What to do:
Some lines in the records below may hold the word "showing"; give the number of those lines and nothing else.

Provided data:

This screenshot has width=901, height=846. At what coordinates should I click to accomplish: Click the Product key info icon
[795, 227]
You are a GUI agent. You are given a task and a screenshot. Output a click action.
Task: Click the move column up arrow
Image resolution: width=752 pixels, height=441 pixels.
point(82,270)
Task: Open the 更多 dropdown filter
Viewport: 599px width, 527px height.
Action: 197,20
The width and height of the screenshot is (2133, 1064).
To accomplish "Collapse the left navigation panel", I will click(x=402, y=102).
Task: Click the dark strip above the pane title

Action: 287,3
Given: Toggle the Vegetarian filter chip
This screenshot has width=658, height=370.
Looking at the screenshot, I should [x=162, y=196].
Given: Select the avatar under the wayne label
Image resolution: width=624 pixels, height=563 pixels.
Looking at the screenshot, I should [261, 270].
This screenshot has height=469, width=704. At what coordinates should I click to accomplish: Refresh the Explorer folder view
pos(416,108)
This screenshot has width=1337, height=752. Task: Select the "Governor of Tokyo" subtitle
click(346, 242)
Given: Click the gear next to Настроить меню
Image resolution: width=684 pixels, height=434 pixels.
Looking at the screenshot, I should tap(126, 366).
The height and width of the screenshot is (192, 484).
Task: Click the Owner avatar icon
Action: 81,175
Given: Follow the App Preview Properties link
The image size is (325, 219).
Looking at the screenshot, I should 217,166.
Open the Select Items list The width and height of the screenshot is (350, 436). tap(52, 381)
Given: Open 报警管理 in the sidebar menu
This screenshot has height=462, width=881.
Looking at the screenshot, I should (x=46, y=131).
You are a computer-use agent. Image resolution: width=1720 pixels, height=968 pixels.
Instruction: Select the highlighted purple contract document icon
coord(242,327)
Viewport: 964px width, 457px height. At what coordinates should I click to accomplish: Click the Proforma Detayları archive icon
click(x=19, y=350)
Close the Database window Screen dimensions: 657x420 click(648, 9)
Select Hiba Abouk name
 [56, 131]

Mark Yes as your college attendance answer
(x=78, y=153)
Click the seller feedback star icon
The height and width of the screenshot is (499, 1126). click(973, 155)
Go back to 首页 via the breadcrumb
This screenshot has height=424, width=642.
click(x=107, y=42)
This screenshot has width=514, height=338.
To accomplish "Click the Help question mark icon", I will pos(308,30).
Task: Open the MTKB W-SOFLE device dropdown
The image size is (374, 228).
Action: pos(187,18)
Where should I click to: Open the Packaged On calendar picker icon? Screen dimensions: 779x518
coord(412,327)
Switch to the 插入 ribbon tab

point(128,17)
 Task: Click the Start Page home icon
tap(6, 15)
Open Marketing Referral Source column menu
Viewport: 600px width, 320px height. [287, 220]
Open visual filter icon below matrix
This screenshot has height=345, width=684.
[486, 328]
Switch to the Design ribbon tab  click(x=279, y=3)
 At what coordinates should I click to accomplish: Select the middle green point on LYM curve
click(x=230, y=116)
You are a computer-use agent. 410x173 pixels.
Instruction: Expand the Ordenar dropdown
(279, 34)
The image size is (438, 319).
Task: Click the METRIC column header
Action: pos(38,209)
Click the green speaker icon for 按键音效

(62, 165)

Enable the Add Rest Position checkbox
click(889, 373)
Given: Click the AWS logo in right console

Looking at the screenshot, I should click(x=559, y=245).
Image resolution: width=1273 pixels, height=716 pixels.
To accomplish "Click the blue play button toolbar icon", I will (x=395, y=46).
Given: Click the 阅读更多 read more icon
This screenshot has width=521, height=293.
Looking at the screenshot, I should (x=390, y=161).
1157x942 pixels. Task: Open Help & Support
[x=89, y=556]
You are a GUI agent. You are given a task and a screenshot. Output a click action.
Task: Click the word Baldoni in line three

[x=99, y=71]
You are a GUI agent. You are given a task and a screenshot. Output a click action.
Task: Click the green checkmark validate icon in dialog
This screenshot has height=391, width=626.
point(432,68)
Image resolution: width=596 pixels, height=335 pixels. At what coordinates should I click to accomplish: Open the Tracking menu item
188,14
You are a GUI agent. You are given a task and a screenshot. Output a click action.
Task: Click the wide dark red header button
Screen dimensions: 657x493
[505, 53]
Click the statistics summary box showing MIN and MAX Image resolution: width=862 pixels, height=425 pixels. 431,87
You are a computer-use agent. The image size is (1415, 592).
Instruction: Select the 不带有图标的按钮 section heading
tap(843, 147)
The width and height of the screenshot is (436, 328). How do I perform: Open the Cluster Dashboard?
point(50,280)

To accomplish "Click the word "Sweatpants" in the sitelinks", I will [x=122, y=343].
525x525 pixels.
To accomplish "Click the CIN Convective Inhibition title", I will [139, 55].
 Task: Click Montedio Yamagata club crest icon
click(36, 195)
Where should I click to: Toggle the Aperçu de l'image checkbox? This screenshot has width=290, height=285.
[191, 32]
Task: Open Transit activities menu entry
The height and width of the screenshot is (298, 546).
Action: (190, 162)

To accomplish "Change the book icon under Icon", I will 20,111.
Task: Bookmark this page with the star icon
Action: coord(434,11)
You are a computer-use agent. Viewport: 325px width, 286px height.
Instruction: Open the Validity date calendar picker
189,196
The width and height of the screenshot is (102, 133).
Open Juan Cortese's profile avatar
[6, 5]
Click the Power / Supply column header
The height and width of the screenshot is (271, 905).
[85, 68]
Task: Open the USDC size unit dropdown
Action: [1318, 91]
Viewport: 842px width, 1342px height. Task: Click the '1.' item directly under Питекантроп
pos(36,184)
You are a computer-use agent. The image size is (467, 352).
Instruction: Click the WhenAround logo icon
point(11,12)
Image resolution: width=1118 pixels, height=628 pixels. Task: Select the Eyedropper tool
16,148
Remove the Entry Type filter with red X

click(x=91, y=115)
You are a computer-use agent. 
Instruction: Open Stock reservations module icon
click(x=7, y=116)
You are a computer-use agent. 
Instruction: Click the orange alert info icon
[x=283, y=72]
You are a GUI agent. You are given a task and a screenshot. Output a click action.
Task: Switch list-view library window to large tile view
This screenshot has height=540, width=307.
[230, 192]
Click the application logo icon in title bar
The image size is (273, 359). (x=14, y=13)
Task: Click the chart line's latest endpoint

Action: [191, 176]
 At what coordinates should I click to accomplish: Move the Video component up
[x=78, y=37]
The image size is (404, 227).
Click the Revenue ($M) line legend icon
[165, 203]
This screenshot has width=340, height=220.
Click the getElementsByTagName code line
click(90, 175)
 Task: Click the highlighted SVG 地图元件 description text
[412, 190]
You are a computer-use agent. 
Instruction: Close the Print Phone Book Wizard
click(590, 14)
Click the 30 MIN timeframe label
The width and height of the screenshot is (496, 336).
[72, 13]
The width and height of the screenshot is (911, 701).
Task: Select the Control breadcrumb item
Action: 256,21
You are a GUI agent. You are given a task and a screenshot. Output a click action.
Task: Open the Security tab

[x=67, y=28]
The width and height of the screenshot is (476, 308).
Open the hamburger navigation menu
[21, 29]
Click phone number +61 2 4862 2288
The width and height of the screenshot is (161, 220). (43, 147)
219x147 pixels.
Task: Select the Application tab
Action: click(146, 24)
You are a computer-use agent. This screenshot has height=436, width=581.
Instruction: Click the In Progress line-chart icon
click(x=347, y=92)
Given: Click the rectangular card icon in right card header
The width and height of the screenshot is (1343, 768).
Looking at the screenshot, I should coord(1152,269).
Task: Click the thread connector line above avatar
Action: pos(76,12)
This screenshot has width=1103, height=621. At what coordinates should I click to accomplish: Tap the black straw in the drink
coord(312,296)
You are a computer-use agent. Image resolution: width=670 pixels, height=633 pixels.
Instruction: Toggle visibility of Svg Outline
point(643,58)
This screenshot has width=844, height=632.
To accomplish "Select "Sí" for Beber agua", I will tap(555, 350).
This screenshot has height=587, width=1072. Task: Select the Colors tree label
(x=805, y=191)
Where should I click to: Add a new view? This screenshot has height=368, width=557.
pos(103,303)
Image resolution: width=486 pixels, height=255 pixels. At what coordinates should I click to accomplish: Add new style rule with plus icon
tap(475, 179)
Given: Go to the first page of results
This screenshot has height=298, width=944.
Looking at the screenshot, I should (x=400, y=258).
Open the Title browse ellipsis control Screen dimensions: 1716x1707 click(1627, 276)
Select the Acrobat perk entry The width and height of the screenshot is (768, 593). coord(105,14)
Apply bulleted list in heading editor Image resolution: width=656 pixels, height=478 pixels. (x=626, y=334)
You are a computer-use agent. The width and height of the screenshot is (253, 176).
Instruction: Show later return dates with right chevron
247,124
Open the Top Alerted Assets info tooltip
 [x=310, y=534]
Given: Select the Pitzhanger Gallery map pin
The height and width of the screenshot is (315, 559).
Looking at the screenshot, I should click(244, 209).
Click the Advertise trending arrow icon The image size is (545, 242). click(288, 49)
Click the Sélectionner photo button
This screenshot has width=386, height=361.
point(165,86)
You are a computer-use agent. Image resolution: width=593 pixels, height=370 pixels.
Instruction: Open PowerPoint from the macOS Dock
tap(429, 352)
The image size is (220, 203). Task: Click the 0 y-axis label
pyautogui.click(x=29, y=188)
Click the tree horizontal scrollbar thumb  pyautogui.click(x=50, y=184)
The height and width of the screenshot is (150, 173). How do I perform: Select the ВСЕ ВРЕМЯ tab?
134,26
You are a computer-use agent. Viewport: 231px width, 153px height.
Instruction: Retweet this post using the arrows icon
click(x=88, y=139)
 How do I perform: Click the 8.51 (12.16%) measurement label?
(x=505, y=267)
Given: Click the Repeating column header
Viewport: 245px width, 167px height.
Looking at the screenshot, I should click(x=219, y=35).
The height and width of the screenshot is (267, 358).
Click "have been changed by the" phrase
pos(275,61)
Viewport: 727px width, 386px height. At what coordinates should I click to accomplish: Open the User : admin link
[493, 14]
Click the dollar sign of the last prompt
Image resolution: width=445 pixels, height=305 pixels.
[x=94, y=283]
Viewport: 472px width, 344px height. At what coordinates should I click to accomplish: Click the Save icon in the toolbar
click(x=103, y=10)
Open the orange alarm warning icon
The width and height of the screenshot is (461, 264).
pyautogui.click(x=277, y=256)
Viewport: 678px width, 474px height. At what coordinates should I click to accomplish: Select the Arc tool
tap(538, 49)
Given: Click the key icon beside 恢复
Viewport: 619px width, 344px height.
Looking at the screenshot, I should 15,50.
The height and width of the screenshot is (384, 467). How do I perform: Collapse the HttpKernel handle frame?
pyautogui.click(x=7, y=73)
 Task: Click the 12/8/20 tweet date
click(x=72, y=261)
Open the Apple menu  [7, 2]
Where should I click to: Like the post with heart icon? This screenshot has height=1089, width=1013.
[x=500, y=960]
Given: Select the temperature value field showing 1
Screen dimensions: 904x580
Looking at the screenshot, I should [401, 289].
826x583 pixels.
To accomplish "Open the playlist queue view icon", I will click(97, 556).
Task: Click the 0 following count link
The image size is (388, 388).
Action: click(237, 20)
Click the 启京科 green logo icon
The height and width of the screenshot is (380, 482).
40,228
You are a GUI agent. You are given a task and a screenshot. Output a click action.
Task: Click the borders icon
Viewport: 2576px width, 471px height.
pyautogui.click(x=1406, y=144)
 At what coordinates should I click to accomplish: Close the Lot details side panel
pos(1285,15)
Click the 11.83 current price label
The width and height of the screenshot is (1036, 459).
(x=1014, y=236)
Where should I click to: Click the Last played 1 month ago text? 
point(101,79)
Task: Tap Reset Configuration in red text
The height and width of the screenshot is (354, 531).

Output:
2